→ Page extract:
= = =
Say I have an invention (an electronics project or something alike) and I want to publish it, its way of working and my process of creating it online for others to be able to recreate it for themselves, can I publish it under a license, similar to GPL or Apache, online?
The idea would be to avoid having to attain a patent while retaining the rights to my invention and preventing others from selling it, without restricting individuals from building the project for themselves and sharing their creations online.

3 Answers 3


I think you misunderstand how a license works. A license does not forbid any action - it fundamentally can't. But licenses can permit specific things that are otherwise forbidden by law.

This is why licenses are typically seen alongside patents and copyrights. Patent and copyright law forbid certain actions, and licenses can allow those again. The benefit of licenses is that these permissions can be conditional, e.g. on payment.

For instance, the GPL does not forbid you from distributing binaries. Copyright law does. But the GPL allows you to distribute those binaries conditional on the distribution of the corresponding source code.


You could attempt to protect your design by copyright. The physical layout of a circuit board is protected by copyright but, given a schematic, a new layout that does not violate copyright can be generated almost automatically as long as it does not involve very high frequencies or sensitive combinations of analog and digital sections.

The image of a schematic is protected by copyright but not the ideas inherent in the schematic. Someone creating a netlist from your schematic would not be copying the image but would be extracting the information, which would not violate copyright. For that netlist they create a new circuit board and they have a clean product.

In summary, copyright can only protect against use of your circuit board artwork.

If you give it a catchy name that customers attach value to (Arduino) then you have some protection by trademark. They can clone your device but they can’t call it by your trademarked name.
= = =
Part of a data file
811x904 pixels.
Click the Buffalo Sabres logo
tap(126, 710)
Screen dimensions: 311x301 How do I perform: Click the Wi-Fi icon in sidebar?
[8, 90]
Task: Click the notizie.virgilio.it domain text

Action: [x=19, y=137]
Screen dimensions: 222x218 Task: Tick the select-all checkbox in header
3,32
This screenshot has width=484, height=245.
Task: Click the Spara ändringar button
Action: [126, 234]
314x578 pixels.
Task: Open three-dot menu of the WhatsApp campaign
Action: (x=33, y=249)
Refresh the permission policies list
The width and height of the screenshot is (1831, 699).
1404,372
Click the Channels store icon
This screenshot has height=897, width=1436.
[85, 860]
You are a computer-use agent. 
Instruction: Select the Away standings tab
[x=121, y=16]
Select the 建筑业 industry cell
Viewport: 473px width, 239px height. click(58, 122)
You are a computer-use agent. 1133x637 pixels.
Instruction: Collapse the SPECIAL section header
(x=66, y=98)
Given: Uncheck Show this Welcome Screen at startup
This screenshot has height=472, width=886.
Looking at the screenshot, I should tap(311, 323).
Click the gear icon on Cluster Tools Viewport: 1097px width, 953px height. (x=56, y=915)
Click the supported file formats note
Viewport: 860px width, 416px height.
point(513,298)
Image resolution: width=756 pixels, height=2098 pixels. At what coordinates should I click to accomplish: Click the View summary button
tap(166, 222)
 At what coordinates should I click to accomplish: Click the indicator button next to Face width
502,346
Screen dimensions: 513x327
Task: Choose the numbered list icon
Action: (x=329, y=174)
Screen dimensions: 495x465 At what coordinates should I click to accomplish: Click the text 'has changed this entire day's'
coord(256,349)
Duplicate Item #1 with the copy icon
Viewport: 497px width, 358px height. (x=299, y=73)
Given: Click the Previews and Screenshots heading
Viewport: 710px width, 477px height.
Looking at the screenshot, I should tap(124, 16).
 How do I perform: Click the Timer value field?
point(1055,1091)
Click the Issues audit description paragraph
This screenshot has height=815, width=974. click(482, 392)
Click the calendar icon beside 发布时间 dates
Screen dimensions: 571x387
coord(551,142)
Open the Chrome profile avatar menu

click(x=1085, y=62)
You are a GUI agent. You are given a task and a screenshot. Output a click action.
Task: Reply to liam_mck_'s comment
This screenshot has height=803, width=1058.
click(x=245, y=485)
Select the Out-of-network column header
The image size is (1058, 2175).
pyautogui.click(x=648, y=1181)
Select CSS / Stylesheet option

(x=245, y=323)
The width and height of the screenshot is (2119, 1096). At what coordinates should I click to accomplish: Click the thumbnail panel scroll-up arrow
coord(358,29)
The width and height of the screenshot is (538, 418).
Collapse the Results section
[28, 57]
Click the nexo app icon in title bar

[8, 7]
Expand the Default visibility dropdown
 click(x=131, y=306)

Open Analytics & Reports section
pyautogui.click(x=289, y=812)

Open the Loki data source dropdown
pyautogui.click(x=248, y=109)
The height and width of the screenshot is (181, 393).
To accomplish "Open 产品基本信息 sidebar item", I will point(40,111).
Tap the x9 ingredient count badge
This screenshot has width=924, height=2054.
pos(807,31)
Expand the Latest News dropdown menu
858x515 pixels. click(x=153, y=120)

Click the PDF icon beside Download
= = =
→ Directive 1: Transcribe the passage of the discussion on licensing an invention that begins at the words "You could attempt" and stops after the words "circuit board artwork.".
→ Directive 2: Please format the entries as a numbered list, beginning at the line that has "Expand the Latest News dropdown menu" and stopping after the last line of the entries, leaving out blank lines.

→ Result 1:
You could attempt to protect your design by copyright. The physical layout of a circuit board is protected by copyright but, given a schematic, a new layout that does not violate copyright can be generated almost automatically as long as it does not involve very high frequencies or sensitive combinations of analog and digital sections.

The image of a schematic is protected by copyright but not the ideas inherent in the schematic. Someone creating a netlist from your schematic would not be copying the image but would be extracting the information, which would not violate copyright. For that netlist they create a new circuit board and they have a clean product.

In summary, copyright can only protect against use of your circuit board artwork.

→ Result 2:
1. Expand the Latest News dropdown menu
2. 858x515 pixels. click(x=153, y=120)
3. Click the PDF icon beside Download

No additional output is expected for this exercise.